‘Play-To’ and ‘Project To’ gets a big work-over in Windows 10 with continued focus on Miracast.
We’ve been tracking wireless display ever since it was an Ultrabook feature. [Sept 2011.] Intel’s WiDI screen casting hardware was always a step ahead of the Miracast implementation it was built around but it was largely irrelevant because Windows 8 only ever supported Miracast. It looks like that performance gap will be closed now though because Microsoft are adding extensions and improvements to Windows 10 Casting (AKA MS Miracast.) The user experience will be better, paring over WiFi Direct will be faster and there’ll be a back-channel for user interface control (touchscreens.) We’ve tested it and it’s true.
Miracast supports up to 1920 x 1200 60 fps source streams transmitted using the (lossy) MPEG2 standard. There’s 2-channel compressed or uncompressed digital audio or Dolby AC3 streams for surround sound. HDCP is supported for content protection. The optional back channel (UIBC) can be used for human-interface devices or for general data, eg. USB. There’s obviously a latency introduced into the stream and we’ve seen that range down to 70ms in the WiDi implementation so this is not for action-gaming.

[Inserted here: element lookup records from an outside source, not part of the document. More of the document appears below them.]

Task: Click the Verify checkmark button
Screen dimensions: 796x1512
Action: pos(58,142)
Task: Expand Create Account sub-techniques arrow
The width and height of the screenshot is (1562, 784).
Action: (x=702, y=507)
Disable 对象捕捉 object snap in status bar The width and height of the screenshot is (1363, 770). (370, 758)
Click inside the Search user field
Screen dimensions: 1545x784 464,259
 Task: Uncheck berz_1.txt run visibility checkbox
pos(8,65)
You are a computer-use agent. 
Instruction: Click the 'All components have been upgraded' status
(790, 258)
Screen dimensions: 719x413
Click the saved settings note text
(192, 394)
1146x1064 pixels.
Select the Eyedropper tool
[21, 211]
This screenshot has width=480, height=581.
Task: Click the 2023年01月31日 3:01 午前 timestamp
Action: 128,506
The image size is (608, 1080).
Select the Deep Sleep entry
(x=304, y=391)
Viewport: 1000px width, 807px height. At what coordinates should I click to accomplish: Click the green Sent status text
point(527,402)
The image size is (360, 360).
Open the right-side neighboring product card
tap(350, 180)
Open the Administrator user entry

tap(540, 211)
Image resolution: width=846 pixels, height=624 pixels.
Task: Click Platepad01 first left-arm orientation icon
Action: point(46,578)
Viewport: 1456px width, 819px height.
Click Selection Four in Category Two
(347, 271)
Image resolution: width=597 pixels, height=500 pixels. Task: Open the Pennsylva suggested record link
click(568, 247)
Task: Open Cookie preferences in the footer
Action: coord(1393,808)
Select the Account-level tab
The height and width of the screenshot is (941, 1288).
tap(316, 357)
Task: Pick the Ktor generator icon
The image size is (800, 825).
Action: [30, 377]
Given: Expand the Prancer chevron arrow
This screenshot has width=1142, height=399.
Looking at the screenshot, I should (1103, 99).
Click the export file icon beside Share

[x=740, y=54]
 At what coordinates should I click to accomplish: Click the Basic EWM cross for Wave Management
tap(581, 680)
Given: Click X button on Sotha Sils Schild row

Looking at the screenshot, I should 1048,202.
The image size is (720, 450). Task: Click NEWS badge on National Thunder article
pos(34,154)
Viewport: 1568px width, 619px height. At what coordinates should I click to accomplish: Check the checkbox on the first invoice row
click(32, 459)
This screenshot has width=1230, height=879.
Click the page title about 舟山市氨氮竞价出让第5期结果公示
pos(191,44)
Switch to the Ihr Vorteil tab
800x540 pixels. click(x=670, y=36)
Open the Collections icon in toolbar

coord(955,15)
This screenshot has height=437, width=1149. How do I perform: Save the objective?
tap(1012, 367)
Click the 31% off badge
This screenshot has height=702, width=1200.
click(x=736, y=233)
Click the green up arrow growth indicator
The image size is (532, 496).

We tested the latest implementation on Windows 10 (Build 10074) and an Actiontec ScreenBeam Pro with V220.127.116.11 firmware and the results are in a video below. We couldn’t find the beta software mentioned by Microsoft but were impressed at the ease of setup and the very low latency on the mouse movements. Larger screen changes will increase the latency and our test showed around 120 ms in a stopwatch image test.
Demo: MS Miracast in Windows 10 with Actiontec Screenbeam Pro
The Actiontec Screenbeam Mini has been available in the USA for $39 but it’s currently $49. Check our Amazon link on the right for the latest US price.
In the presentation at BUILD Microsoft demonstrated direct-casting for media elements which makes the process even simpler. These are being built into the Microsoft Edge browser (was Project Spartan.) Device picker elements are available too. If you’re wondering about Chromecast-style casting where the controller instructs the remote device to run an application (and stream the content directly from the source to the device and not via a screen cast) then you’ll be pleased to know that the DIAL (Discovery and Launch) protocol is being supported. Surely this means that Microsoft will bring out an Xboxcast device to compete with Amazon and Google soon but today it means that you can remotely start the YouTube and Netflix apps on an Xbox One.